External Dependencies

Required APIs

  • OpenAI API: For generating text embeddings
    • Model: text-embedding-ada-002
    • Dimensions: 1536
    • Required for core functionality

Required Services

  • Replit Object Storage: For data persistence across deployments
  • Replit Secrets: For secure credential management

Required Environment Variables

  • OPENAI_API_KEY: OpenAI API access key
  • VKB_API_KEY: Custom API key for application access
  • SESSION_SECRET: Secret for session encryption
  • BASIC_AUTH_USERNAME: Web interface username
  • BASIC_AUTH_PASSWORD: Web interface password

Deployment Strategy

Replit Deployment Architecture

The application is designed specifically for Replit's deployment environment:

  1. Development Environment: Full features with file logging
  2. Production Environment: Streamlined with console logging only
  3. Automatic Scaling: Gunicorn handles concurrent requests
  4. Health Monitoring: Built-in health check endpoints

Data Persistence Strategy

Critical design decision: Data must survive Replit deployments and restarts.

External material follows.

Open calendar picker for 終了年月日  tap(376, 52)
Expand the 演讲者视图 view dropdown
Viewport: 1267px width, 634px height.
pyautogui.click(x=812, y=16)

Solution Chosen: Multi-layer persistence approach

  • Primary Storage: /home/runner/data/chromadb (guaranteed persistent)
  • Backup Storage: Replit Object Storage (cloud persistence)
  • Auto-Recovery: Restore from cloud on startup if local data missing

Alternatives Considered:

  • Local-only storage (rejected due to Replit restart behavior)
  • Cloud-only storage (rejected due to latency concerns)

Security Architecture

  • Authentication: Multi-method auth (Basic Auth + API keys)
  • Privacy Protection: Comprehensive PII filtering throughout system
  • Secure Defaults: Safe configuration for production deployment
  • Credential Management: Environment variable-based secrets

Performance Optimizations

  • Memory Management: Aggressive garbage collection for large PDFs
  • Chunking Strategy: Optimal 500-token chunks for embedding efficiency
  • Backup Rotation: Limited backup history to prevent storage overflow
  • Query Caching: ChromaDB handles vector similarity caching

The system prioritizes reliability, security, and ease of deployment while maintaining high performance for document processing and search operations.